Supplied data:
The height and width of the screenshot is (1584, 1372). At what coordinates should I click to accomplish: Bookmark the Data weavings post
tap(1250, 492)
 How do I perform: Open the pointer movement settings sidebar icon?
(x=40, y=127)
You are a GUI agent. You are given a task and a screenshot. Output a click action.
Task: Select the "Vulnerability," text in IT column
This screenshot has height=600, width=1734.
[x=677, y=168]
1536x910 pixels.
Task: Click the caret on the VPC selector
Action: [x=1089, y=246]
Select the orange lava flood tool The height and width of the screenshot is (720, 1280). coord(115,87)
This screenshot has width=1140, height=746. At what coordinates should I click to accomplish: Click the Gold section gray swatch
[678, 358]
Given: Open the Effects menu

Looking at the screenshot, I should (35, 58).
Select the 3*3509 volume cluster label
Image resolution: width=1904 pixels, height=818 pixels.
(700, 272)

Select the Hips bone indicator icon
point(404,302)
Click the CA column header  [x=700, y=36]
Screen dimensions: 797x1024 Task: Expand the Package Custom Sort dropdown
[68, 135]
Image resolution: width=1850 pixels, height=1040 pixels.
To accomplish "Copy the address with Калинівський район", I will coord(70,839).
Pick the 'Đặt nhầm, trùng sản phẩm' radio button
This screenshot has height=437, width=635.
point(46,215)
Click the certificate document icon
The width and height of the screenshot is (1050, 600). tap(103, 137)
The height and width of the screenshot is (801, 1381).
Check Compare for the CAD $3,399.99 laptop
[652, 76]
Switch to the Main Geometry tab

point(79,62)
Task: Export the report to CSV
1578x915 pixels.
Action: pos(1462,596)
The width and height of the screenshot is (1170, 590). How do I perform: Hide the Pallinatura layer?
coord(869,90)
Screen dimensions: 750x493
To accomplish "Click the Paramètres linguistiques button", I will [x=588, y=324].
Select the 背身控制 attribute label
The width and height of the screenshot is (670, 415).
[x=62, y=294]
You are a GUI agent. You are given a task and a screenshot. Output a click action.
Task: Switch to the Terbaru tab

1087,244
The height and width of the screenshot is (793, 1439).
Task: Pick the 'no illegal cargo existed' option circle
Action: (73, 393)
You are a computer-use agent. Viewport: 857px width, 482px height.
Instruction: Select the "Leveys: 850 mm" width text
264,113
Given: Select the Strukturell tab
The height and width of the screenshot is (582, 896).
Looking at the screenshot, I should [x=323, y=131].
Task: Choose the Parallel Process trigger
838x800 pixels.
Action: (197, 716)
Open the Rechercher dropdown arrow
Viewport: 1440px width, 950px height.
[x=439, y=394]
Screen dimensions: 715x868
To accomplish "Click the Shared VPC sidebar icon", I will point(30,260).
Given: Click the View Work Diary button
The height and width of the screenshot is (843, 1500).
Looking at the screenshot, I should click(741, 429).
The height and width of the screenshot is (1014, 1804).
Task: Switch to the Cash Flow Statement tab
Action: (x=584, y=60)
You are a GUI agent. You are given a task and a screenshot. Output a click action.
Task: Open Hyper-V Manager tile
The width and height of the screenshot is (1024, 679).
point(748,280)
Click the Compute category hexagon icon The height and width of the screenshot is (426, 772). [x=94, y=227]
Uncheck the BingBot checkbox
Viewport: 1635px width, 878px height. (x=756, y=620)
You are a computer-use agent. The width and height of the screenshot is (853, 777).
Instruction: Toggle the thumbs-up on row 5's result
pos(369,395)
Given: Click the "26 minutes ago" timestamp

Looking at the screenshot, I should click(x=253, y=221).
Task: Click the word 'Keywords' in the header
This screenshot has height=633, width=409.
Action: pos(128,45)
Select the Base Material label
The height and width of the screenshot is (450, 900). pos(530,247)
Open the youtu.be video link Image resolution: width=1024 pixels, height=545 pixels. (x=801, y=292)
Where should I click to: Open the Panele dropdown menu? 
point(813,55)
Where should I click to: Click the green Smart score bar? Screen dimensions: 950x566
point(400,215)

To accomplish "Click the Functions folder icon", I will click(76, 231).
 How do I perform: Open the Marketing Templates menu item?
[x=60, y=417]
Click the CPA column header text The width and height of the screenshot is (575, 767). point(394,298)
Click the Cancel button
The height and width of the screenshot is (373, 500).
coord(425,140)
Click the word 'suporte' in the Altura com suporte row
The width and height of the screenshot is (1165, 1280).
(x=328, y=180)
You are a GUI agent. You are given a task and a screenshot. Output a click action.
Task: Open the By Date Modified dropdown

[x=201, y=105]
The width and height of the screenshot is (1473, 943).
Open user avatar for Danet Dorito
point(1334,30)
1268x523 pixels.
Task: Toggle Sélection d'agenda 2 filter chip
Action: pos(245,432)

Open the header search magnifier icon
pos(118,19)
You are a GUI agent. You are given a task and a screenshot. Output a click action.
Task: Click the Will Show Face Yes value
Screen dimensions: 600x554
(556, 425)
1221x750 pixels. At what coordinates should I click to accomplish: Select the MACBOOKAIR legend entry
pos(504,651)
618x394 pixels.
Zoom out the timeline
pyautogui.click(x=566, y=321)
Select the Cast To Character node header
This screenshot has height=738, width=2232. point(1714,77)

What to produce: The expected response is the material above given again line by line, from its first line to the line holding "The height and width of the screenshot is (801, 1381).", inclusive.

Completed exercise:
The height and width of the screenshot is (1584, 1372). At what coordinates should I click to accomplish: Bookmark the Data weavings post
tap(1250, 492)
 How do I perform: Open the pointer movement settings sidebar icon?
(x=40, y=127)
You are a GUI agent. You are given a task and a screenshot. Output a click action.
Task: Select the "Vulnerability," text in IT column
This screenshot has height=600, width=1734.
[x=677, y=168]
1536x910 pixels.
Task: Click the caret on the VPC selector
Action: [x=1089, y=246]
Select the orange lava flood tool The height and width of the screenshot is (720, 1280). coord(115,87)
This screenshot has width=1140, height=746. At what coordinates should I click to accomplish: Click the Gold section gray swatch
[678, 358]
Given: Open the Effects menu

Looking at the screenshot, I should (35, 58).
Select the 3*3509 volume cluster label
Image resolution: width=1904 pixels, height=818 pixels.
(700, 272)

Select the Hips bone indicator icon
point(404,302)
Click the CA column header  [x=700, y=36]
Screen dimensions: 797x1024 Task: Expand the Package Custom Sort dropdown
[68, 135]
Image resolution: width=1850 pixels, height=1040 pixels.
To accomplish "Copy the address with Калинівський район", I will coord(70,839).
Pick the 'Đặt nhầm, trùng sản phẩm' radio button
This screenshot has height=437, width=635.
point(46,215)
Click the certificate document icon
The width and height of the screenshot is (1050, 600). tap(103, 137)
The height and width of the screenshot is (801, 1381).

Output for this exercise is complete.